• Records for this exercise

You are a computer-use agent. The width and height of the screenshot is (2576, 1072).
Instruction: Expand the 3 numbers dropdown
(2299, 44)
...
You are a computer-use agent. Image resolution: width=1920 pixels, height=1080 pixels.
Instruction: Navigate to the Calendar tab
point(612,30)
...
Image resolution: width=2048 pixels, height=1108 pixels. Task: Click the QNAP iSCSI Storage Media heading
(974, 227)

• Task statement
If a line in the entries above contains the word "computer", copy it.

• Exercise solution
You are a computer-use agent. The width and height of the screenshot is (2576, 1072).
You are a computer-use agent. Image resolution: width=1920 pixels, height=1080 pixels.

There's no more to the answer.